The pelvic floor is a group of muscles and ligaments that support the bladder and bowel. The pelvic floor muscles attach to your pubic bone at the back and the base of the pelvis.
Why my Pelvic floor so important?
When the pelvic floor is strong, it supports the pelvic organs and prevents a variety of problems like:
– Incontinence
– Prolapse (lack of support) of the bladder, uterus and bowel.
Things that most commonly cause Pelvic Floor weakness are:
– Child birth especially a big baby or prolonged pushing phase
– Body weight
– Constipation
– Heavy lifting
– Getting older
– Menopause
During pregnancy there is increased pressure on the pelvic floor, and childbirth can stretch the pelvic floor muscles. Also during pregnancy, hormones soften all the ligaments and muscles of the pelvic outlet so that the baby’s head can be pushed out during birth. It is important to do pelvic floor exercises throughout your pregnancy to maintain strength in these important stabilisers.

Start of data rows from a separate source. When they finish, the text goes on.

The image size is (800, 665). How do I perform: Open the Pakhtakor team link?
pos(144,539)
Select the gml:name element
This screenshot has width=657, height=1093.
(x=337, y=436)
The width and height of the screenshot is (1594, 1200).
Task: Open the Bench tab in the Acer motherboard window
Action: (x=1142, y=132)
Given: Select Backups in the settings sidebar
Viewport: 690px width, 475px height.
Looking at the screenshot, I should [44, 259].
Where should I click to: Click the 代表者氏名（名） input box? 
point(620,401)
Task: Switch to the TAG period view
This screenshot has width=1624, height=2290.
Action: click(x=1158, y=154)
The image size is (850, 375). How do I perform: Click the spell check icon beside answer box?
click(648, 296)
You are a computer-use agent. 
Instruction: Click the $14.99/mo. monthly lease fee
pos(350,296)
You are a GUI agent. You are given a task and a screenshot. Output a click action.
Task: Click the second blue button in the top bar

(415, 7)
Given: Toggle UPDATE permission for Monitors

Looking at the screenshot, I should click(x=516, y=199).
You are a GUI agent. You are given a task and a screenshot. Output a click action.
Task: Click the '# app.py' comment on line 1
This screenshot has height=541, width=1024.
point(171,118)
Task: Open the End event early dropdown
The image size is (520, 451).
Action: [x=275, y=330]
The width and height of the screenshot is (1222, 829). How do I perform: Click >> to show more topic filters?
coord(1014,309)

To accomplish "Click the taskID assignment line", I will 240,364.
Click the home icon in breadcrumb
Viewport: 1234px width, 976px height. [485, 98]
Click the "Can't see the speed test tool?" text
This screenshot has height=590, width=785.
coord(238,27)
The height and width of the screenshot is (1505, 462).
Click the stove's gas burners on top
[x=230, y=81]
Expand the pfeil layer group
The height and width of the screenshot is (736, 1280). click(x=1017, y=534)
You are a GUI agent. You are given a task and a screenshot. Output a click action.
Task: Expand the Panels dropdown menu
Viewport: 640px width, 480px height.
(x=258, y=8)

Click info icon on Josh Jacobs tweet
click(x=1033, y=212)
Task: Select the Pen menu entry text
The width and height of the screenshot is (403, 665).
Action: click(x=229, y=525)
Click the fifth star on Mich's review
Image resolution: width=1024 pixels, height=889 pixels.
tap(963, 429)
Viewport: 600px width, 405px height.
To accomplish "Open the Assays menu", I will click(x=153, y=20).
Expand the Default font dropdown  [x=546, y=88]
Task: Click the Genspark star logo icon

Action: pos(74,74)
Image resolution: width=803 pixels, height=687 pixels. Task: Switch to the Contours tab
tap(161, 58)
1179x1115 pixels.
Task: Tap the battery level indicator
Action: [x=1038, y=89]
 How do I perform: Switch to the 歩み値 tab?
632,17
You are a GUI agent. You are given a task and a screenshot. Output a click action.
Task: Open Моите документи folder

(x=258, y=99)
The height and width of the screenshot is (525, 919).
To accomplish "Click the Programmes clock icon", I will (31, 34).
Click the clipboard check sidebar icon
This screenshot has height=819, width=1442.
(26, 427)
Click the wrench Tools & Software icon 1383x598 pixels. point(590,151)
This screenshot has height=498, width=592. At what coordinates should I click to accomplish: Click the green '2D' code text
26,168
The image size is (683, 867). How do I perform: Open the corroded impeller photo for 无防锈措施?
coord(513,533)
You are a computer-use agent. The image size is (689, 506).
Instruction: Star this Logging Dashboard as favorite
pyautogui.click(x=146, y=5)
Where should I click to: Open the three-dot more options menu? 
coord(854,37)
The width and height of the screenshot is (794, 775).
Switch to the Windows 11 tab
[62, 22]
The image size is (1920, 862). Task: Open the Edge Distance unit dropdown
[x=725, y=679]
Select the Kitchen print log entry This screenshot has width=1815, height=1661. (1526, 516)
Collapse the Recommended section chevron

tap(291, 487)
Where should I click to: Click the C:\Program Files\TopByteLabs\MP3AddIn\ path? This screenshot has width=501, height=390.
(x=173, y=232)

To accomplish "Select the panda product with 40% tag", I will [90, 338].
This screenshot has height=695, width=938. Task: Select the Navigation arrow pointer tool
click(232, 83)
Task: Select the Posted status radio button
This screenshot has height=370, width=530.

After having your baby, you can gradually increase your fitness levels from about 6 weeks, returning to normal exercise by about 12 weeks, making sure you get the go ahead from you practitioner. This is so important with regaining strength back to the pelvic floor.
The best thing about the pelvic floor it can be strengthened anytime and anywhere.
How to isolate your Pelvic Floor?
Sit, stand tall, lie on your back with your knees bent and legs comfortably apart or kneel on your hands and knees. Close your eyes and think about what muscles you would tighten to stop yourself from passing wind or hold on from passing urine “stopping mid stream”
To strengthen sit comfortably and squeeze to muscles 10-15 times in a row. You should feel your pelvic floor muscles “lift up” inside you rather than downward. Don’t hold your breath or tighten your stomach, buttocks or thighs at the same time. Try holding this squeeze for 10-15 seconds.
After 4-6 weeks most people notice an improvement but it can take as long as 3 months.
Hot tips!!
Always contract your muscles well. It’s not that easy to do. You really have to concentrate to isolate that activation of the pelvic floor muscles.
Contract your muscles when you cough, sneeze, laugh, lift or blow your nose to ensure good support to pelvic organs and good bladder control.
It can take a bit of time so always keep practising!